Les Palestiniens eux-mêmes sont pris dans ce maelström. Le Hamas, bien que meurtri, fait preuve de résilience, se regroupant et se préparant à poursuivre les combats. Ses dirigeants signalent qu’ils sont prêts à céder la gouvernance, mais maintiennent le désarmement comme une ligne rouge, ce qui est inacceptable pour Israël, les Émirats arabes unis et la Jordanie. L’Autorité palestinienne de Mahmoud Abbas reste faible, en proie à des divisions internes, à une corruption perçue et à un manque de légitimité, exacerbé par les dénonciations au vitriol d’Abbas à l’encontre du Hamas, qu’il a récemment qualifié de « fils de chiens ».

Ce profond schisme entre le Fatah et le Hamas empêche l’émergence d’une direction unifiée capable de bénéficier d’un large soutien, ce qui complique davantage tout scénario du « jour d’après ».

La fin de partie à Gaza est donc bloquée par ces agendas concurrents, souvent contradictoires. L’Égypte et le Qatar jouent un rôle de médiateur dans le cadre de contraintes strictes. La Jordanie défend sa ligne rouge contre les déplacements tout en réprimant les islamistes dans son pays, signalant sa désapprobation d’un futur rôle du Hamas à Gaza. Les Émirats arabes unis poursuivent une solution sans Hamas, dirigée par Dahlan, alignée sur leur campagne anti-islamiste.

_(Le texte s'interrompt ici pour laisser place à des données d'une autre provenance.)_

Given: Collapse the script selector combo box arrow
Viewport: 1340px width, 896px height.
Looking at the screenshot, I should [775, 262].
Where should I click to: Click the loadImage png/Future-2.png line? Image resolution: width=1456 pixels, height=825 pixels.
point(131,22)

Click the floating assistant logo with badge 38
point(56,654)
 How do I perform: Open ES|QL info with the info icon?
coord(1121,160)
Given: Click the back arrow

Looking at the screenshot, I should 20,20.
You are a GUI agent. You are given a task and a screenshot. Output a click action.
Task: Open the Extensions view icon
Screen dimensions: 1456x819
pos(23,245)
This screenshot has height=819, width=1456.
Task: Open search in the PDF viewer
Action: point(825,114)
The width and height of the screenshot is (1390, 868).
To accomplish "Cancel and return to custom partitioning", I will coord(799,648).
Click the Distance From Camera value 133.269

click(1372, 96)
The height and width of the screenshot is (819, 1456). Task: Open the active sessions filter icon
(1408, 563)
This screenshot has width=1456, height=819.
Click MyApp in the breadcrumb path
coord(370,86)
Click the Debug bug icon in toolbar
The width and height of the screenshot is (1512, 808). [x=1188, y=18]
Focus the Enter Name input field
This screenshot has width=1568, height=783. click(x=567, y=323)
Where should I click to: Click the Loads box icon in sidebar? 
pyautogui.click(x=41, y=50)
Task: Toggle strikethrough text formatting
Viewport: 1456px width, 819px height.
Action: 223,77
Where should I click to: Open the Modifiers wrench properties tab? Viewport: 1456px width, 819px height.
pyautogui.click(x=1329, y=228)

L’Arabie saoudite, quant à elle, tire parti des perspectives de normalisation pour exiger un État, renforçant ses références de leadership dans le monde islamique en tant que gardien des saintes mosquées, tout en conservant une marge de manœuvre pour une flexibilité tactique. Tout en s’opposant stratégiquement à la domination du Hamas, il semble prêt à tirer parti de la pertinence continue du groupe comme instrument pour signaler son mécontentement aux remarques agressives des responsables israéliens.

Pendant ce temps, Israël, sous une direction peut-être politiquement investie dans un conflit perpétuel, poursuit sa domination militaire et son contrôle indéfini. Les États-Unis sous Trump offrent des signaux incohérents tout en ne parvenant pas à imposer une voie cohérente pour l’avenir. Le résultat est une impasse dévastatrice, où des visions irréconciliables condamnent Gaza à l’état de ruines et son peuple à un avenir pris au piège de la destruction et du désespoir.